Modelers at the London School of Hygiene and Tropical Medicine found that the new strain of the virus is 56% more infectious.

Even if another national lockdown were implemented, it would be ‘unlikely’ to lower the R below one unless schools and universities were also closed, their study found.

But researchers don’t think the new strain is more deadly or cause more serious illness in adults or children.

The researchers said there is “some evidence that the increase may be particularly marked in children.”

The new variant will lead to a wave of coronavirus cases and deaths that will peak in the spring of 2021 in London, the southeast and east of England, they said.

They said cases and deaths will peak in the summer of 2021 for the rest of the country.

Schools were due to return on January 4, but Education Secretary Gavin Williamson ordered a week of testing and most students will return on January 11.

Only GCSE and A-level students, vulnerable children, and children of critical workers will return on time.

The coronavirus is most rampant among high school students, according to separate figures from the Office for National Statistics.

Those in Year 7 to Year 11 are seeing the highest rates of infection among the entire population.

Scientists hope to learn much more in the next two weeks about how quickly the variant spreads among children, said Professor Neil Ferguson, an epidemiologist at Imperial College London and a member of the NERVTAG advisory group for No. 10.

Children throughout the coronavirus pandemic have accounted for far fewer cases than from other respiratory illnesses, including the flu.

The main theory for this is due to how the coronavirus enters human cells, through a receptor called ACE2 that is found in many cells of the upper respiratory tract.

As a result, NERVTAG fellow Professor Wendy Barclay of Imperial College London explained that this made adults “easy targets” compared to children.

This is because the amount of ACE2 that a person expresses naturally and steadily increases over time, and young children have very little.

“I think that when it comes to children, we should be careful what we say.

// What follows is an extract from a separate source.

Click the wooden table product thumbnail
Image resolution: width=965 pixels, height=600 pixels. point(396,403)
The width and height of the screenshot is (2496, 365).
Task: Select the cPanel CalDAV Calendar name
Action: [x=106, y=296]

We are not saying that this is a virus that specifically attacks children or that it is more specific in its ability to infect children, ”he said.

“But we know that SARS-CoV-2, as it emerged as a virus, was not as effective in infecting children as it was in adults.

‘The older virus had a harder time binding to ACE2 and entering cells and therefore adults, who have a lot of ACE2 in their nose and throat, were easy targets and children were difficult to infect.

“It’s easier for the newer virus to do that, and so children are just as susceptible, perhaps, to this virus as adults.

Given their mixing patterns, it is to be expected that more children will be infected.

“It is not because the virus is specifically targeting children, it is now less inhibited.”

Professor Ferguson added that if this hypothesis is found to be true, it could explain a “significant proportion” of the increase in transmission.

At a virtual press conference hosted by the Science Media Center, he said: ‘There is an indication that it has a higher propensity to infect children.

“That might explain some of the differences, but we haven’t established any kind of causality.”

The new strain of the virus, which experts fear is more contagious, prompted more than 50 countries to impose travel restrictions on the UK, where it first emerged.

But cases of the new variant have still been reported around the world: Japan confirmed five infections in UK passengers on Friday, while cases have also been reported in Denmark, Lebanon, Germany, Australia and the Netherlands.

South Africa has detected a similar mutation in some infected people, but on Friday denied British claims that its strain was more infectious or dangerous than the one native to the United Kingdom.